Collected data
■ ■ ■ ■ ■ ■ ■

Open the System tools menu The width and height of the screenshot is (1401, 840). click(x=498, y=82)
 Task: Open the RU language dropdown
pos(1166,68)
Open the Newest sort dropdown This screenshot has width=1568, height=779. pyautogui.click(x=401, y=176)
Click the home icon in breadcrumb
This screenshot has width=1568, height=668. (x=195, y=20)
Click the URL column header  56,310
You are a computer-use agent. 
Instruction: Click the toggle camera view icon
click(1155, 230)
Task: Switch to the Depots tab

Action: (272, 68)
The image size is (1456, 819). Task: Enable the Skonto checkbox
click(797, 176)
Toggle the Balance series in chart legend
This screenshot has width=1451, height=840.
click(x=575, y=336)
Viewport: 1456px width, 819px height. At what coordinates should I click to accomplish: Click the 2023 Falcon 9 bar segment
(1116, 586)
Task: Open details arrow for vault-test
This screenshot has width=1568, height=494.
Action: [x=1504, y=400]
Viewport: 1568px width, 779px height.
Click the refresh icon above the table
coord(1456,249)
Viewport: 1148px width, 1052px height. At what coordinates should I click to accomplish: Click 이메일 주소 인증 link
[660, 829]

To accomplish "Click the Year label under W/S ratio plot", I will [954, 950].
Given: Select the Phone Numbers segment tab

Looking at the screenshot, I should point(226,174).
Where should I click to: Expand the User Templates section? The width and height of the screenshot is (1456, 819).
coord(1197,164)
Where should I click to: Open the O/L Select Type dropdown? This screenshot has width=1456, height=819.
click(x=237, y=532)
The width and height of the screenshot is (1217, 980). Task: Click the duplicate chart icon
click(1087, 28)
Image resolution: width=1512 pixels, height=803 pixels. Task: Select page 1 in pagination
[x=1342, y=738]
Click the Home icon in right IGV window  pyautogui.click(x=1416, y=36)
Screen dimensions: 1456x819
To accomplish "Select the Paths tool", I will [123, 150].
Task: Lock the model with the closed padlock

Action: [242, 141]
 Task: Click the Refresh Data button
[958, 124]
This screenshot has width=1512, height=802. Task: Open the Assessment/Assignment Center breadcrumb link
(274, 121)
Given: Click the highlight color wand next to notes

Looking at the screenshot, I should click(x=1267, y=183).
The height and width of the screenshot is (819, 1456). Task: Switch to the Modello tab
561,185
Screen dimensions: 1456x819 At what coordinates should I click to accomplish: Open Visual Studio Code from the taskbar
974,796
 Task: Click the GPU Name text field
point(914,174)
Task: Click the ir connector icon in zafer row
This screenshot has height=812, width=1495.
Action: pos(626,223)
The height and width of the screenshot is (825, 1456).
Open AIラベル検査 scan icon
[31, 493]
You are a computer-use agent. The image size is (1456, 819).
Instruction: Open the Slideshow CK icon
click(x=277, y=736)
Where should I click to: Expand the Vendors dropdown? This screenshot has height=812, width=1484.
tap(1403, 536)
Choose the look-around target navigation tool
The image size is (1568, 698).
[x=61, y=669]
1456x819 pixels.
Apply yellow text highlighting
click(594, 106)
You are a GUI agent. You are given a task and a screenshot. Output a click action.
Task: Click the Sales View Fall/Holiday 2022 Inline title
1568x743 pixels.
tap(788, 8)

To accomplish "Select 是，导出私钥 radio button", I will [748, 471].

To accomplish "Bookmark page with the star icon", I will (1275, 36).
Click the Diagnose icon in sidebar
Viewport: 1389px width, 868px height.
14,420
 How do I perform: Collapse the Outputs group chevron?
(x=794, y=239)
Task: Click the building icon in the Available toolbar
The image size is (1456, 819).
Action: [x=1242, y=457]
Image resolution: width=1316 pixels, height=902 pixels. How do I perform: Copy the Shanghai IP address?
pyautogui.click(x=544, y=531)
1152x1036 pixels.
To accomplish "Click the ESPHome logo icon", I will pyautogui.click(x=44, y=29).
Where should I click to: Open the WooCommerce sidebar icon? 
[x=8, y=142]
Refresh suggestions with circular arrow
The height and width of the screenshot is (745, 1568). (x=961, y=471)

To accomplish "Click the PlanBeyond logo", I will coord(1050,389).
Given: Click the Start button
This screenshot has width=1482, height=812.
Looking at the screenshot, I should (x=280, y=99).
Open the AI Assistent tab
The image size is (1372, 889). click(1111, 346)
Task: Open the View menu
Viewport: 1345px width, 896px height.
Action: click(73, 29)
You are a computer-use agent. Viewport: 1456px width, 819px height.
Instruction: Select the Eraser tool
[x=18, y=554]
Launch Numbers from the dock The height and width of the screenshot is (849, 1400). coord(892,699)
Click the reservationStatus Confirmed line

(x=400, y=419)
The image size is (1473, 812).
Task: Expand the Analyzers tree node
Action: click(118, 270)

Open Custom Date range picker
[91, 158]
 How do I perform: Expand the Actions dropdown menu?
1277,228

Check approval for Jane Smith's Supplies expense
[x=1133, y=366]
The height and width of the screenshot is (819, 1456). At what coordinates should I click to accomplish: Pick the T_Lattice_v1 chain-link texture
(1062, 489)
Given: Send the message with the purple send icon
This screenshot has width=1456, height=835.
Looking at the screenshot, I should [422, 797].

■ ■ ■ ■ ■ ■ ■

:: Aim of the exercise ::
Copy every record once more, exactly as given.

:: Response box ::
Open the System tools menu The width and height of the screenshot is (1401, 840). click(x=498, y=82)
 Task: Open the RU language dropdown
pos(1166,68)
Open the Newest sort dropdown This screenshot has width=1568, height=779. pyautogui.click(x=401, y=176)
Click the home icon in breadcrumb
This screenshot has width=1568, height=668. (x=195, y=20)
Click the URL column header  56,310
You are a computer-use agent. 
Instruction: Click the toggle camera view icon
click(1155, 230)
Task: Switch to the Depots tab

Action: (272, 68)
The image size is (1456, 819). Task: Enable the Skonto checkbox
click(797, 176)
Toggle the Balance series in chart legend
This screenshot has width=1451, height=840.
click(x=575, y=336)
Viewport: 1456px width, 819px height. At what coordinates should I click to accomplish: Click the 2023 Falcon 9 bar segment
(1116, 586)
Task: Open details arrow for vault-test
This screenshot has width=1568, height=494.
Action: [x=1504, y=400]
Viewport: 1568px width, 779px height.
Click the refresh icon above the table
coord(1456,249)
Viewport: 1148px width, 1052px height. At what coordinates should I click to accomplish: Click 이메일 주소 인증 link
[660, 829]

To accomplish "Click the Year label under W/S ratio plot", I will [954, 950].
Given: Select the Phone Numbers segment tab

Looking at the screenshot, I should point(226,174).
Where should I click to: Expand the User Templates section? The width and height of the screenshot is (1456, 819).
coord(1197,164)
Where should I click to: Open the O/L Select Type dropdown? This screenshot has width=1456, height=819.
click(x=237, y=532)
The width and height of the screenshot is (1217, 980). Task: Click the duplicate chart icon
click(1087, 28)
Image resolution: width=1512 pixels, height=803 pixels. Task: Select page 1 in pagination
[x=1342, y=738]
Click the Home icon in right IGV window  pyautogui.click(x=1416, y=36)
Screen dimensions: 1456x819
To accomplish "Select the Paths tool", I will [123, 150].
Task: Lock the model with the closed padlock

Action: [242, 141]
 Task: Click the Refresh Data button
[958, 124]
This screenshot has width=1512, height=802. Task: Open the Assessment/Assignment Center breadcrumb link
(274, 121)
Given: Click the highlight color wand next to notes

Looking at the screenshot, I should click(x=1267, y=183).
The height and width of the screenshot is (819, 1456). Task: Switch to the Modello tab
561,185
Screen dimensions: 1456x819 At what coordinates should I click to accomplish: Open Visual Studio Code from the taskbar
974,796
 Task: Click the GPU Name text field
point(914,174)
Task: Click the ir connector icon in zafer row
This screenshot has height=812, width=1495.
Action: pos(626,223)
The height and width of the screenshot is (825, 1456).
Open AIラベル検査 scan icon
[31, 493]
You are a computer-use agent. The image size is (1456, 819).
Instruction: Open the Slideshow CK icon
click(x=277, y=736)
Where should I click to: Expand the Vendors dropdown? This screenshot has height=812, width=1484.
tap(1403, 536)
Choose the look-around target navigation tool
The image size is (1568, 698).
[x=61, y=669]
1456x819 pixels.
Apply yellow text highlighting
click(594, 106)
You are a GUI agent. You are given a task and a screenshot. Output a click action.
Task: Click the Sales View Fall/Holiday 2022 Inline title
1568x743 pixels.
tap(788, 8)

To accomplish "Select 是，导出私钥 radio button", I will [748, 471].

To accomplish "Bookmark page with the star icon", I will (1275, 36).
Click the Diagnose icon in sidebar
Viewport: 1389px width, 868px height.
14,420
 How do I perform: Collapse the Outputs group chevron?
(x=794, y=239)
Task: Click the building icon in the Available toolbar
The image size is (1456, 819).
Action: [x=1242, y=457]
Image resolution: width=1316 pixels, height=902 pixels. How do I perform: Copy the Shanghai IP address?
pyautogui.click(x=544, y=531)
1152x1036 pixels.
To accomplish "Click the ESPHome logo icon", I will pyautogui.click(x=44, y=29).
Where should I click to: Open the WooCommerce sidebar icon? 
[x=8, y=142]
Refresh suggestions with circular arrow
The height and width of the screenshot is (745, 1568). (x=961, y=471)

To accomplish "Click the PlanBeyond logo", I will coord(1050,389).
Given: Click the Start button
This screenshot has width=1482, height=812.
Looking at the screenshot, I should (x=280, y=99).
Open the AI Assistent tab
The image size is (1372, 889). click(1111, 346)
Task: Open the View menu
Viewport: 1345px width, 896px height.
Action: click(73, 29)
You are a computer-use agent. Viewport: 1456px width, 819px height.
Instruction: Select the Eraser tool
[x=18, y=554]
Launch Numbers from the dock The height and width of the screenshot is (849, 1400). coord(892,699)
Click the reservationStatus Confirmed line

(x=400, y=419)
The image size is (1473, 812).
Task: Expand the Analyzers tree node
Action: click(118, 270)

Open Custom Date range picker
[91, 158]
 How do I perform: Expand the Actions dropdown menu?
1277,228

Check approval for Jane Smith's Supplies expense
[x=1133, y=366]
The height and width of the screenshot is (819, 1456). At what coordinates should I click to accomplish: Pick the T_Lattice_v1 chain-link texture
(1062, 489)
Given: Send the message with the purple send icon
This screenshot has width=1456, height=835.
Looking at the screenshot, I should [422, 797].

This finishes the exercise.